A £1.2 million investment by ministers will mean Scotland is the first country in the world to deliver Roots of Empathy, where a baby and its parent visit primary classes to take part in activities and discussions which help pupils understand their own feelings and empathise with others.

The programme is delivered by the Action for Children charity, with research from work already carried out through the scheme in Scotland showing pupils who have taken part experience positive behavioural change.

The research, carried out by North Lanarkshire Council, which ran a pilot of the scheme starting in 2010, included 785 primary pupils and showed well over half displayed an increase in "prosocial behaviour" such as helping, sharing, co-operating, and volunteering.
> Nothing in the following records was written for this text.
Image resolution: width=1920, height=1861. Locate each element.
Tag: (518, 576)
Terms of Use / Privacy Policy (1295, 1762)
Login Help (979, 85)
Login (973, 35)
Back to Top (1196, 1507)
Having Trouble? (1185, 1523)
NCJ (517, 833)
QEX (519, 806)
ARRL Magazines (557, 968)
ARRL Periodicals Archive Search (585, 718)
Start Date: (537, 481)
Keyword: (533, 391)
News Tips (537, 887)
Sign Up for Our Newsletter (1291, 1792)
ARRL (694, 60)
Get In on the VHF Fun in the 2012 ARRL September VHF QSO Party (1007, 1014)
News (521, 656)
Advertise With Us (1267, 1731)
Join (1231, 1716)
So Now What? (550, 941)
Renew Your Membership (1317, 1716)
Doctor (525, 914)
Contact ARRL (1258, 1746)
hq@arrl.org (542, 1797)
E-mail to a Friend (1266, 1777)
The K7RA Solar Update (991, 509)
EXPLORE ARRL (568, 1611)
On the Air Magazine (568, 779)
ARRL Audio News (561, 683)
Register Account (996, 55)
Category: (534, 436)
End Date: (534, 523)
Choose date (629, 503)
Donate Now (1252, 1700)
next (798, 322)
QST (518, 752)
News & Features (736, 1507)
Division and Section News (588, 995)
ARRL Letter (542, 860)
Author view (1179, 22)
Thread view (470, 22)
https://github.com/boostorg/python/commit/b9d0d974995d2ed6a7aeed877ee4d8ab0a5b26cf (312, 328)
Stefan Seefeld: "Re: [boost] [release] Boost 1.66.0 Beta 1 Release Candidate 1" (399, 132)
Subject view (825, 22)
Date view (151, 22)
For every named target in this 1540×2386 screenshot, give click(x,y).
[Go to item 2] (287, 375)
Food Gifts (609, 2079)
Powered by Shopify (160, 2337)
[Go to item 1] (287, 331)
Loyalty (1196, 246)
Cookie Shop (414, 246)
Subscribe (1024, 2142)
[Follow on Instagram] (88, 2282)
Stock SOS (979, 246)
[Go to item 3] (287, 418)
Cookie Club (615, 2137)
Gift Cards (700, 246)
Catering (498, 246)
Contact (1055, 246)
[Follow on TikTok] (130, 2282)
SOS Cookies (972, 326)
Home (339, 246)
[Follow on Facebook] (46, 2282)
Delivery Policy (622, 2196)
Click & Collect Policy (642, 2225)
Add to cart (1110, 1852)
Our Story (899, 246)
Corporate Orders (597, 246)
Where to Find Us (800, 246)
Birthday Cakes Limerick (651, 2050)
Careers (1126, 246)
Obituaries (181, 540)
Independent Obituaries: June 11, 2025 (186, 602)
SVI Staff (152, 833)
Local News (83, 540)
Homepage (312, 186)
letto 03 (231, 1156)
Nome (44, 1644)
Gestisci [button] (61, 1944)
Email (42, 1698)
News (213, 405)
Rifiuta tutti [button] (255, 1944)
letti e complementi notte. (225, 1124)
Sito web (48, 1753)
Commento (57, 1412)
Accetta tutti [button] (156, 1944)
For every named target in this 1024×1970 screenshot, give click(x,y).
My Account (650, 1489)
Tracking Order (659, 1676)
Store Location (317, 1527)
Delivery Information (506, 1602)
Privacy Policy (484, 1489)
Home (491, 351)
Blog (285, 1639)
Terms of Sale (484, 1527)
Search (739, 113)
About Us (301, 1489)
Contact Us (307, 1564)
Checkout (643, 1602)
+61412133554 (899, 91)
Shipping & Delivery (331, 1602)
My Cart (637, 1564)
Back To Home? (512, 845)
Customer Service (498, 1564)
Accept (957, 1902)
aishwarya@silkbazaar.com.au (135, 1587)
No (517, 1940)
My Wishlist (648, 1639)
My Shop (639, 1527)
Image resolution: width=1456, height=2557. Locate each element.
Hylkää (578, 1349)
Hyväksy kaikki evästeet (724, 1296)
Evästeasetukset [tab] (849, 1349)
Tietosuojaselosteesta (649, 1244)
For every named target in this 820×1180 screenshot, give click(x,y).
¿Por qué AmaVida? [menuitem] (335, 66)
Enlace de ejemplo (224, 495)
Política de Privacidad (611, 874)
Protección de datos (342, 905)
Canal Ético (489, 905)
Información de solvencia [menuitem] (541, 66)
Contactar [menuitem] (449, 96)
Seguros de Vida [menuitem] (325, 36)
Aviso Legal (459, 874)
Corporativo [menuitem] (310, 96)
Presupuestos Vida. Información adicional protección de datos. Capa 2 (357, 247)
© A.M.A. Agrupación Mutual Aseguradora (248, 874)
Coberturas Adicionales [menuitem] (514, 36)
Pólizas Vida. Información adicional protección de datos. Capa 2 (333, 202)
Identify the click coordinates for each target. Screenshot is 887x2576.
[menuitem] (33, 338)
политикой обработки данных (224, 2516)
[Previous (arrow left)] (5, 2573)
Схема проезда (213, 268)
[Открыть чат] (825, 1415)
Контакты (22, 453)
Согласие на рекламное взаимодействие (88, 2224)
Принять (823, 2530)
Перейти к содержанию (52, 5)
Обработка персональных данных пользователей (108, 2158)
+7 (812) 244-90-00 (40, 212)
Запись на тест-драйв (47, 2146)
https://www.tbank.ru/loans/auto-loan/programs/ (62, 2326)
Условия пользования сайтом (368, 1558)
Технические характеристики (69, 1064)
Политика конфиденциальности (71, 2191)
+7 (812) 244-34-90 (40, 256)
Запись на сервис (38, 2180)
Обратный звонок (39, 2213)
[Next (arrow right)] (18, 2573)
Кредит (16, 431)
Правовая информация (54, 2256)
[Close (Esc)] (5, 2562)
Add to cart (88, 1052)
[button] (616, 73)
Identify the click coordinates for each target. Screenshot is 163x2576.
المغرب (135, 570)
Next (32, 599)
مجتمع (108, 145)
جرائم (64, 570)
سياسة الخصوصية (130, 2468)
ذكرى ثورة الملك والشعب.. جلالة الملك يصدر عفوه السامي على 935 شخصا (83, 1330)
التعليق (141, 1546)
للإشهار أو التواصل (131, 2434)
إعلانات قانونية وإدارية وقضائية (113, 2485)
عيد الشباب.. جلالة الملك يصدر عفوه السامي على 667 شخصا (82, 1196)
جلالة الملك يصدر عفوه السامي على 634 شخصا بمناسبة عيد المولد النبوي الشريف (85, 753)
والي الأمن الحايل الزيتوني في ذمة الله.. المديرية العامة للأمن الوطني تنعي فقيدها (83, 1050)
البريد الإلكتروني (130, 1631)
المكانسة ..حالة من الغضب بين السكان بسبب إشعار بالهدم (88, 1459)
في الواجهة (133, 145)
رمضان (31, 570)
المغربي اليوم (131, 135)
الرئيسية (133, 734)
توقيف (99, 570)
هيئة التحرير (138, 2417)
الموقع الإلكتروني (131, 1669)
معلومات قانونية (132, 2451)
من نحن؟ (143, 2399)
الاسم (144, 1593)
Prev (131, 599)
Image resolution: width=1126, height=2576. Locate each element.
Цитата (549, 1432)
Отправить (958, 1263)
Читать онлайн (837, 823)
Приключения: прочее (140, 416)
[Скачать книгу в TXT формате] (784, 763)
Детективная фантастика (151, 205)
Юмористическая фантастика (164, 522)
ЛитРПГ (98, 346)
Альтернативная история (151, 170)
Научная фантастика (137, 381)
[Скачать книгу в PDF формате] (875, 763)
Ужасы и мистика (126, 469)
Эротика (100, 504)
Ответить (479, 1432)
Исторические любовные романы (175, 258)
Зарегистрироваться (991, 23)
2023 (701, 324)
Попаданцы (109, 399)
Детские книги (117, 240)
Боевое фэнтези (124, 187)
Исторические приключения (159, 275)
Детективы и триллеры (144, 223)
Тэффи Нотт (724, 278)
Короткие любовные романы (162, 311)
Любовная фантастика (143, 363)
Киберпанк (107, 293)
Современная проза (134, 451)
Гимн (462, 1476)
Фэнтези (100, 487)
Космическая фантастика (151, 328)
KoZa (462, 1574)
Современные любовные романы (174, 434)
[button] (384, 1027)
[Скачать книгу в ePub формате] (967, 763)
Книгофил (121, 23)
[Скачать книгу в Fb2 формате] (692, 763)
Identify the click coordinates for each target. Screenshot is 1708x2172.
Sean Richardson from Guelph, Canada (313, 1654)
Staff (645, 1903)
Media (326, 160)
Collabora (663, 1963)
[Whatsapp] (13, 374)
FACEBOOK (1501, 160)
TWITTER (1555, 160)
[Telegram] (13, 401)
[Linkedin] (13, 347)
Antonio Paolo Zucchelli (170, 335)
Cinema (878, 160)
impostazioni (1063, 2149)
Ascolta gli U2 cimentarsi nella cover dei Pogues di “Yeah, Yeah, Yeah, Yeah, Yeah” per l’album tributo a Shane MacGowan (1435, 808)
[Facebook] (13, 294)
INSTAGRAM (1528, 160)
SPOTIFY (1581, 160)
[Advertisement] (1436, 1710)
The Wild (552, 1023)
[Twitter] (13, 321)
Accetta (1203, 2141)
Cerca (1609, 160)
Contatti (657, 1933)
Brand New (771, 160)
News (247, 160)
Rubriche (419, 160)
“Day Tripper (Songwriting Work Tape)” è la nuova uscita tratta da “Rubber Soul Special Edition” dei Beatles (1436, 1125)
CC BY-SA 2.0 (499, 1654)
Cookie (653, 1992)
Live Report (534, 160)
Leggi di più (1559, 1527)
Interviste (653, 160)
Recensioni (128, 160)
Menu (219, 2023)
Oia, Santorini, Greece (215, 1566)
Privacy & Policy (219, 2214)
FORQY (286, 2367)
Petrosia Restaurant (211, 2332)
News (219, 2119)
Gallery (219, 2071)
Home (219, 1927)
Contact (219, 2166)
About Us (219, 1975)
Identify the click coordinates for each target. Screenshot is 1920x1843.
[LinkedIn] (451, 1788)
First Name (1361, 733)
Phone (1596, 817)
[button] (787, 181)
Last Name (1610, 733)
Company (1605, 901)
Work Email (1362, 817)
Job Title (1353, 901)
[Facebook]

Almost 60% showed an increase in cognitive empathy, the distinction between oneself and another, while more than half displayed an increase in emotional empathy, understanding the feelings of another.

Previous research states Roots of Empathy classrooms show an increase in helping behaviour (up in 78% of pupils), peer acceptance, sharing, and perspective-taking, and less social aggression in around 39% of students.

Roots of Empathy was developed by educator and parenting expert Mary Gordon in 1996. She came up with the concept while working in Canada, first as a teacher, where she noticed many of her five-year-old pupils were not emotionally equipped to deal with school, and later as she helped families where domestic violence was an issue.

More than 500,000 children have taken part in the programme worldwide, including in Canada, the United States, New Zealand, the Isle of Man, Northern Ireland, the Republic of Ireland, Wales, England and Germany.

It was first brought to Britain by Action for Children Scotland in 2010, when the scheme was piloted in North Lanarkshire. The programme is currently delivered in 20 local authorities by the charity; and will be introduced to all 32 Scottish local authority areas by September 2013.

By then it will be reaching in excess of 400 primary classes and more than 10,550 new pupils over the course of two years.

Children's Minister Aileen Campbell, said: "This research clearly shows Roots of Empathy makes a real and positive difference to the children taking part. Making this programme avail-able to all councils is a major step forward and reflects our continued investment towards helping make Scotland the best place in the world to grow up.

"Roots of Empathy underlines our commitment to early intervention and the importance of positive relationships as the cornerstone of a better Scotland. This is an investment in the future; by encouraging empathy and respect in children we are giving them the foundations to be positive, successful adults who will pass those skills on to their own children."

Paul Carberry, of Action for Children Scotland, said: "Over 6300 children from the Western Isles to the Borders have benefited from Roots of Empathy since we first brought it to Scotland in 2010. This new research shows the innovative programme has made a significant impact on their development at what is a very important age.

"We are very grateful to the Scottish Government for its continued support, allowing us to take our Tiny Teachers to classrooms across the country."

Ms Gordon said: "It is heartening to see Scotland take such a significant and important step in the education of its future citizens.

"I am proud Roots of Empathy will play a part in the social and emotional learning of Scottish children, increasing empathy and prosocial behaviours while decreasing aggression, including bullying."